The Information garnered from this ‘spy cell’ includes the length of the calls you make and receive, and metadata stored on the phone and its chip. What may also be unbelievable to some is possible. The agency is able to track your phones location even if it is turned off. However, even more unbelievable is that they can remotely turn on your cell phone’s microphone, so that your conversations can be recorded, worrying indeed. It is plausible that even foreign nationals that are suspected of a crime can be targeted. However, there is no evidence to prove this theory.
After the first leak, it was later revealed that not only phone records were being accessed by the agency, but also online communication. This Internet spying on Google, Yahoo, Facebook, and Microsoft users means that millions are being affected. These companies are widely used. With the increased use of these sites, many are comfortable in sharing certain sensitive information with business associates, family and friends. Unfortunately, information shared in jest or in all seriousness can be used against you.
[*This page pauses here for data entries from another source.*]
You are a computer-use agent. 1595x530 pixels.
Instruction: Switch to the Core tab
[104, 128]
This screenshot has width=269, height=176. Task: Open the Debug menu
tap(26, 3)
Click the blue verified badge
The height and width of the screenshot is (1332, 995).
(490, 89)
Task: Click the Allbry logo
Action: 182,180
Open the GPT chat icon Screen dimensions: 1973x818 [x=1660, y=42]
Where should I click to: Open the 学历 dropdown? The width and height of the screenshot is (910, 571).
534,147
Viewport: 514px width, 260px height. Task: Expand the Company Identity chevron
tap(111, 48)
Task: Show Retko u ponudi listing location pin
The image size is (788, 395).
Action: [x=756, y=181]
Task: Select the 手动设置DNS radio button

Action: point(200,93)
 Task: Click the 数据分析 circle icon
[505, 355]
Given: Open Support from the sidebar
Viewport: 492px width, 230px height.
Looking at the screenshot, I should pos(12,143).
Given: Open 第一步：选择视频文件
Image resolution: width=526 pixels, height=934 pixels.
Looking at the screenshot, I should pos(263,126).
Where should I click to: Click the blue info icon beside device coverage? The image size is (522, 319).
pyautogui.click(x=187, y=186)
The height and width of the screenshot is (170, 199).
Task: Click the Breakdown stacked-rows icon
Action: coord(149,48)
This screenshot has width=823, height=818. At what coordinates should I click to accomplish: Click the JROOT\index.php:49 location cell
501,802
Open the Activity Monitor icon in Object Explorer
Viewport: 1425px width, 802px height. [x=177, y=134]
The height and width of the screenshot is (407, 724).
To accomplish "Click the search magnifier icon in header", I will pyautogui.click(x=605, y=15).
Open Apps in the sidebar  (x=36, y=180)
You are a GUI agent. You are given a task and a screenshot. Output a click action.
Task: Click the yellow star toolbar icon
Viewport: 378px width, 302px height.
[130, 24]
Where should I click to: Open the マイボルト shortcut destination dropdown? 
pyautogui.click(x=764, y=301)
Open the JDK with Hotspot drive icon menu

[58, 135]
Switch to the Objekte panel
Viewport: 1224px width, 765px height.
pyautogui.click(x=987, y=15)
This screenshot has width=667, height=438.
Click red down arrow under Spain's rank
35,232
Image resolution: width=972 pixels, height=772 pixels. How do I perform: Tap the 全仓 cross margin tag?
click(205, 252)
Members of the government, including the president, have defended the NSA spying program. They have said that it is constitutional and cites a number of Acts, to which any concerned citizen can refer. The measures taken are considered logical and appropriate, because they provide protection to all citizens from any plans that potential terrorists may be forming.
Here are a few questions to consider about the NSA spying program
- If you have no plans of committing a crime, why should you be worried? The fact is that much sensitive information is shared on the web. Including sensitive business related information of major corporations. Since some NSA workers have already proven that they will use their power indiscriminately, we should all be concerned.
- Are our civil liberties more important than the government’s strategy to protect its borders and citizens from a terrorist attack? Benjamin Franklin’s statement is quite appropriate at this juncture. “Any society that would give up a little liberty to gain a little security will deserve neither and lose both. This is a good quote to end any discussion on the NSA spying controversy.